Anticonformiste, aux goûts iconoclastes, il était passionné de musique, entre autres d’Iggy et des Stooges, de Daniel Darc (ex Taxi Girl), dont il était un proche, de Nick Cave (au concert duquel, avec les Bad Seeds, il avait été en novembre dernier à Paris Bercy) et tant d'autres du même acabit; il jouait lui-même d'un instrument de musique (guitare), avait fait partie d'un groupe, le For Roses (cofondé avec Nicolas Mauriac, vocals, Eric D, bass, Charles-Eric Charrier, bass, Franz No, bass, guitar, saxophone; Daniel Darc, artiste associé) et se faisait à l'occasion producteur. Passionné également de motos, particulièrement de Trial (avec ses Husaberg 300 TE, Husqvarna 430, Side Trial BGM Montesa 348 et de nombreuses autres, il participa à plusieurs championnats de France, collectionna les podiums et fut champion de Ligue 1 de Trial Champagne-Ardennes 1976 et 1978, champion de France critérium Side car Trial en 1985); il affectionnait pareillement sa vénérable Royal Enfield : « Elle fait poom pof poom pof pof, ne va pas bien vite, mais je l'aime ! », disait-il encore récemment.

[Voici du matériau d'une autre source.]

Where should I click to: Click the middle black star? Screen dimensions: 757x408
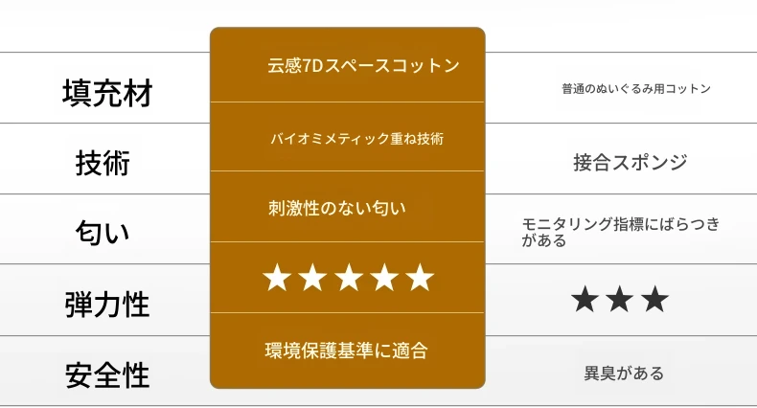tap(620, 299)
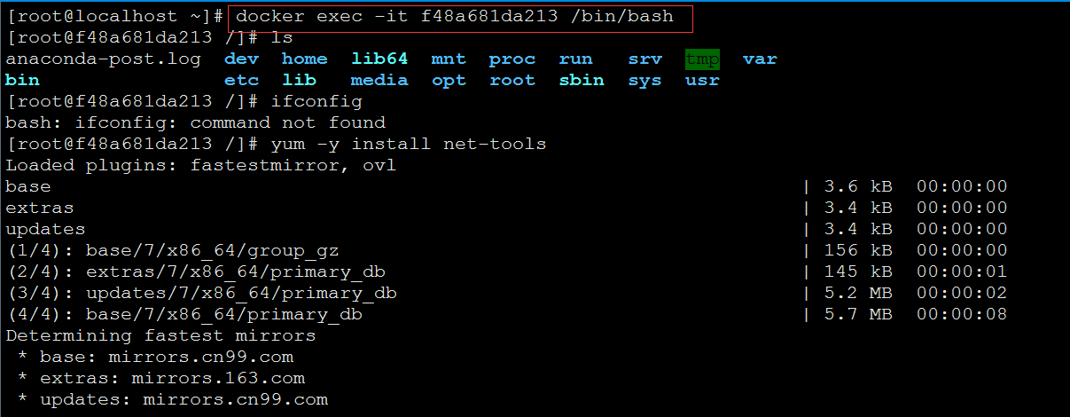Click the anaconda-post.log file name
Viewport: 1070px width, 417px height.
(103, 59)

J’ai appris à connaître également l'universitaire, l’économiste, présenté comme "post-keynésien", spécialiste de la monnaie et des institutions financières, de l’économie internationale et des politiques économiques, de l’économie de la culture, et de l’histoire de la pensée économique. J’avais été sensible au fait que lorsqu’il avait passé son HDR (Habilitation à Diriger les Recherches) à l’Université de Montesquieu-Bordeaux IV en 2008 (« Analyse monétaire post-keynésienne ») figurait dans son jury mon ami et camarade Pierre Delfaud, ce qui m’avait davantage encore rapproché de lui intellectuellement.
Son approche entre radicalité et pragmatisme avait retenu notre attention au PRé. Dans les pas de Keynes, mais avec sa vision propre, son ambition ne fut pas de faire système, sa démarche se situant aussi sur un terrain éthique, j'allais dire philosophique.
Il avait surtout le désir de ne pas sacrifier le présent à un futur de plus en plus incertain. De ce point de vue, il nous avait conforté dans l'idée qu'il était nécessaire de reparler d'économie politique, "morale" disait Keynes, l'économie étant une « science différente des sciences naturelles » (Edwin le Héron dirigeait la collection "Retour à l’économie politique" aux éditions Le Bord de l’Eau).
Il ne m’étonne pas de voir aujourd’hui les témoignages de nombre de ses anciens et actuels étudiants qui parlent de lui comme d’un prof "passionné et passionnant", "inspirant", "brillant", à l'éclectisme "rafraîchissant", qui faisait amphi comble notamment lors de son cours magistral sur la finance et la monnaie, pas seulement parce que son style pouvait être parfois rock n'roll, pas seulement parce qu’il était un spécialiste reconnu de la pensée économique et de la macroéconomie, pas seulement parce qu’il était un grand connaisseur d’Hyman P. Minsky (auquel il s'est évertué de m'initier en 2020), pas seulement parce qu’il avait participé au groupe de recherche animé par le Prix Nobel d’économie Joseph Stiglitz sur l’élaboration de modèles macroéconomiques des crises financières, ou avait publié plusieurs ouvrages de référence, mais aussi et surtout pour ses vertus de pédagogue, parce qu’il savait intéresser, transmettre son enthousiasme même aux plus réticents de la discipline.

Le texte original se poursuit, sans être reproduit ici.